= Fiore Buccieri =

American mobster

Fiore "Fifi" Buccieri (December 16, 1907 – August 17, 1973) was a Chicago mobster and member of the Chicago Outfit who specialized in loansharking.

==Early years==
As a youth he was a member of the Chicago 42 Gang with future Outfit boss Sam "Momo" Giancana. He was the brother of mobster Frank Buccieri. During the 1920s, the two men worked as gunmen for future Outfit boss Al Capone. In 1925, Buccieri was arrested for the first time on concealed weapons charge. During the bootleg wars of Prohibition, Buccieri was reportedly involved in at least 10 gangland slayings. In the 1960s, following Giancana's rise to the day-to-day "boss" position in the Outfit, Buccieri served as a top enforcer and personal hitman. He was also involved in labor racketeering bombing, arson and loan sharking.

==Top Loanshark==
As a loan shark, Buccieri would send his men to stake out employment offices. These thugs would pass out business cards to the unemployed that listed Buccieri as a, "loan officer." The mob generally viewed unemployed workers as poor loan prospects; however, Buccieri was so effective at intimidating his "juice," or "loan interest," victims that they would steal or rob to pay him off. Buccieri would often warn friends of a "juice" victim not to ride around with him, "because he is going to get hit." When the victim heard this warning, he would quickly pay up.
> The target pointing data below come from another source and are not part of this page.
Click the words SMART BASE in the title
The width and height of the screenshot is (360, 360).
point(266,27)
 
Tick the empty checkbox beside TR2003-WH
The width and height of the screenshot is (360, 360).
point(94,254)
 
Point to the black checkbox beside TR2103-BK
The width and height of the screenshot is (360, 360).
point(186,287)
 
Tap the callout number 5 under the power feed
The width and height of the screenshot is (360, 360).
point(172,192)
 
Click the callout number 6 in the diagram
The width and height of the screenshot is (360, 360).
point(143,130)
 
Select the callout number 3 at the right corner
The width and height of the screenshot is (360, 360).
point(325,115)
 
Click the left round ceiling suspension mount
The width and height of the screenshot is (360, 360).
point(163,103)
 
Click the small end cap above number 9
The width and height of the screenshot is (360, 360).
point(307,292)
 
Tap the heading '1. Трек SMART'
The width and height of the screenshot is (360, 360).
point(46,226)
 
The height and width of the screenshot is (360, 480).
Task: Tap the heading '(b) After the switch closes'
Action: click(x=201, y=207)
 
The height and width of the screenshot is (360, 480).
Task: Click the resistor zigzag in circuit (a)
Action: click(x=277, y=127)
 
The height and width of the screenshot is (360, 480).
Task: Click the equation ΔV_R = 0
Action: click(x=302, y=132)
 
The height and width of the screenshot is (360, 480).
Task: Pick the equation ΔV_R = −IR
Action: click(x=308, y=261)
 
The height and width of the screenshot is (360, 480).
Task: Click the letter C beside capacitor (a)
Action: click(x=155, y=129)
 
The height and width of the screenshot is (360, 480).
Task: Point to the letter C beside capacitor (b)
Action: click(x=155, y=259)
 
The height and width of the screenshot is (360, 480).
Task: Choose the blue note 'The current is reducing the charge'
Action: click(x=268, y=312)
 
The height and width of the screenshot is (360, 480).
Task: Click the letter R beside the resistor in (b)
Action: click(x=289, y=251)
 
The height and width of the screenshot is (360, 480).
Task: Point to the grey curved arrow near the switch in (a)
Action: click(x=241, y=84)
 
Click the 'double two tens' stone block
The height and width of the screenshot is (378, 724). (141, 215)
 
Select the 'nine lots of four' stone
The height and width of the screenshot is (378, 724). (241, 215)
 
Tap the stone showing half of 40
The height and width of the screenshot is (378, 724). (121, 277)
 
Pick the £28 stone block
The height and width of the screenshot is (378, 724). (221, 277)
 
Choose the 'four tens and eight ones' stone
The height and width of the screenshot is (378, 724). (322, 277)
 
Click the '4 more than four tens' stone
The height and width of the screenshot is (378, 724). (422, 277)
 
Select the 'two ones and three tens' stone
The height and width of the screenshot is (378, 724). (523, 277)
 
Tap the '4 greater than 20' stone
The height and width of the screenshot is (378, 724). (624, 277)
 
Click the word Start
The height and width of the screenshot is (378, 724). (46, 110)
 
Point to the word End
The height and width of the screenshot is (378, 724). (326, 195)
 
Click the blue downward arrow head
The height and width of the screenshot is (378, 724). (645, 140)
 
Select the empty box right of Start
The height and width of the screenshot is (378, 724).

Buccieri, along with Jackie "The Lackey" Cerone, James "Turk" Torello, Samuel "Mad Sam" DeStefano and Dave Yaras participated in the infamous torture murder of loanshark William "Action" Jackson. The Outfit suspected Jackson of stealing its money and working for the Federal Bureau of Investigation (FBI) as an informant. The 300-pound Jackson was hung on a meat hook and tortured with ice picks, baseball bats, a blow torch and an electric cattle prod. This ordeal went on for three days, until Jackson finally died of shock. Federal authorities later obtained details of Jackson's murder from conversations overheard between Buccieri and Cerone. As it turned out, Jackson was not an FBI informant.

While in Miami in January 1962, Buccieri was recorded by the FBI in an electronic eavesdropping operation discussing the proposed killing of Frank Esposito with his fellow mobsters Jackie Cerone, David Yaras and Jimmy Torello. The Florida authorities were subsequently tipped off.

==Later years==
The subject of later federal investigations, Buccieri was dubbed by federal agents, "the lord high executioner," in 1966. Buccieri's 62nd birthday celebration, attended by hundreds of mobsters from Chicago and around the nation, was observed by both federal and local police. They suspected that the party was a front for a mob summit meeting in which Giancana officially took over the Outfit from Anthony Accardo, which might have been an erroneous thought at some level, because Giancana has just spent the previous 12 months in federal prison and got booted that year as The Outfit's top day-to-day boss after getting out of prison, taking over the top spot nine years earlier.

In 1973, Fiore Buccieri died of cancer. In 1975, Giancana was murdered in his home. Some authorities speculated that the mob would not have ordered Giancana's death if Buccieri were still alive and acting as his bodyguard.